Saturday, August 15, 2015

Diary of Lieutenant-Colonel Rutherford B. Hayes: Friday, January 24, 1862

A cold morning, ground frozen; promises to be a fine day. Snowed all the afternoon. A busy day. Had a good confidential talk with Colonel Scammon. He gains by a close and intimate acquaintance.

Alfred Beckley, Jr., left with a pledge to return if he failed to get exchanged for young Henderson, Company H, Twenty-third, the captured scout.

Two women wanted me to compel a neighbor to pay for tobacco and hogs he had stolen from them. One had a husband in the Secesh army and the other in the Union army.

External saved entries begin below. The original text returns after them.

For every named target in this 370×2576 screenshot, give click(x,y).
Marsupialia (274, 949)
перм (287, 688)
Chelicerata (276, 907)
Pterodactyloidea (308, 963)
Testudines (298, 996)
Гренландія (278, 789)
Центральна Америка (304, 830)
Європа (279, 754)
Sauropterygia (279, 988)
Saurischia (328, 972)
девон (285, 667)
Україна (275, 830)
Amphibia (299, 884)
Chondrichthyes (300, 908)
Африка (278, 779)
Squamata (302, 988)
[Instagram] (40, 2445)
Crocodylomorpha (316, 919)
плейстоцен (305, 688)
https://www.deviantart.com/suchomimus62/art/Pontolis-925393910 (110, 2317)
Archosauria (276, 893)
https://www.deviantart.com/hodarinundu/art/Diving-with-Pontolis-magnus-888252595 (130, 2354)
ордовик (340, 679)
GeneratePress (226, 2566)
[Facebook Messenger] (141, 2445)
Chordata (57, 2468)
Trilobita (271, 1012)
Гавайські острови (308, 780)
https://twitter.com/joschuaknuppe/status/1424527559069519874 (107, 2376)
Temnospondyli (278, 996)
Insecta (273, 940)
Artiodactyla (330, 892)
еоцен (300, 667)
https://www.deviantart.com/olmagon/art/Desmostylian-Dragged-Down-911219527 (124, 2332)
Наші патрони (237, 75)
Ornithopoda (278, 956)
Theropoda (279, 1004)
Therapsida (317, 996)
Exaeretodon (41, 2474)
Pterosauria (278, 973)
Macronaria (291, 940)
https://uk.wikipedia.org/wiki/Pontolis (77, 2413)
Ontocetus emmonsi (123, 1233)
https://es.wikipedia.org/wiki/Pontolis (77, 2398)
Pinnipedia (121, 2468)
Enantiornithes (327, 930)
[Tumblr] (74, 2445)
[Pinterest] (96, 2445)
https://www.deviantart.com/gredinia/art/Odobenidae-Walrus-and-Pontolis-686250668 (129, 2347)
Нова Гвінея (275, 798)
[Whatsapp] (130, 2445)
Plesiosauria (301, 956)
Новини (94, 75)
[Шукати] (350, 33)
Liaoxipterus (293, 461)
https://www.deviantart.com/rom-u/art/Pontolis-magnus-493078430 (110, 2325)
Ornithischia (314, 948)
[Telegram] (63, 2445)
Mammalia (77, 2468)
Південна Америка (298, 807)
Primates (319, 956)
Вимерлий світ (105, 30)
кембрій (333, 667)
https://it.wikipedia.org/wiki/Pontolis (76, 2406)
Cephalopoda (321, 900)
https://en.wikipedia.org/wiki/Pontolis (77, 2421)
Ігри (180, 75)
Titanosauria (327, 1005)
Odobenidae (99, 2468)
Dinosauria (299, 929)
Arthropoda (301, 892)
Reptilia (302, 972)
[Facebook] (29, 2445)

An old man who had been saved by our soldiers because he was a Mason, so he thought, wanted pay for rails, sheep, and hogs; another, for hogs; another would give security for his good behavior, having been discharged, on condition he would do so, from Columbus, Ohio.

Sixteen Rebels captured in Raleigh County by Captain Haven sent in. Thirteen of our men found thirteen of them in a house armed to the teeth. They surrendered without firing a shot!! A mail-carrier caught with letters of the 17th. Many from soldiers of the Twenty-second Virginia to their friends in Boone County.

Dr. Joe in a stew and much laughed at by Dr. Jim and myself because he left his trunk, etc., on the river in a big skiff in charge of a blacksmith he had never seen before.